* **What the exercise asks**: Whenever a line in the entries includes the word "column", copy that line out.

* **Records for the exercise**:
+---+

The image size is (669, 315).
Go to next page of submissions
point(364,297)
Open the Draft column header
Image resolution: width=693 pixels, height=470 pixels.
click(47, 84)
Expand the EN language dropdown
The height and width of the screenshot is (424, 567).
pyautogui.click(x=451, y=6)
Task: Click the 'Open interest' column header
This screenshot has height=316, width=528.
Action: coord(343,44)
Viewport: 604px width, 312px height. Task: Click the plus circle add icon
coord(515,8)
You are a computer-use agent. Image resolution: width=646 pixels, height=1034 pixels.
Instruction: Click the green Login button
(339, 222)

+---+

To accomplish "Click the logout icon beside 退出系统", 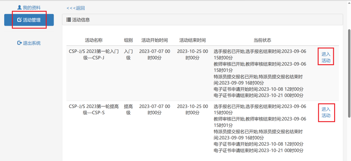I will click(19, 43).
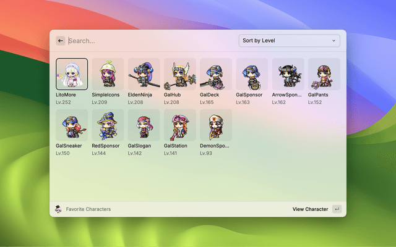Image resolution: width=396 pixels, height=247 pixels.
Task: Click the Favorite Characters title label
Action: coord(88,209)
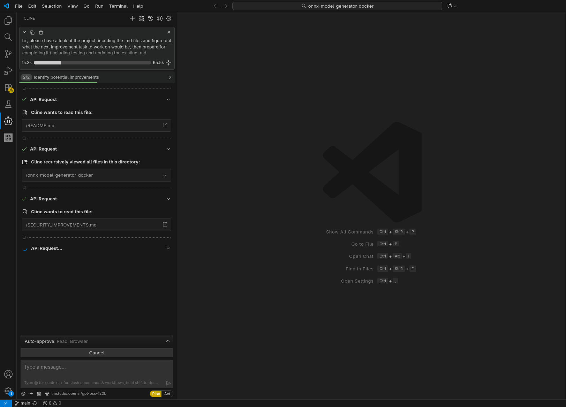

+---+

* **Problem solution**:
Open the Draft column header
Task: Click the 'Open interest' column header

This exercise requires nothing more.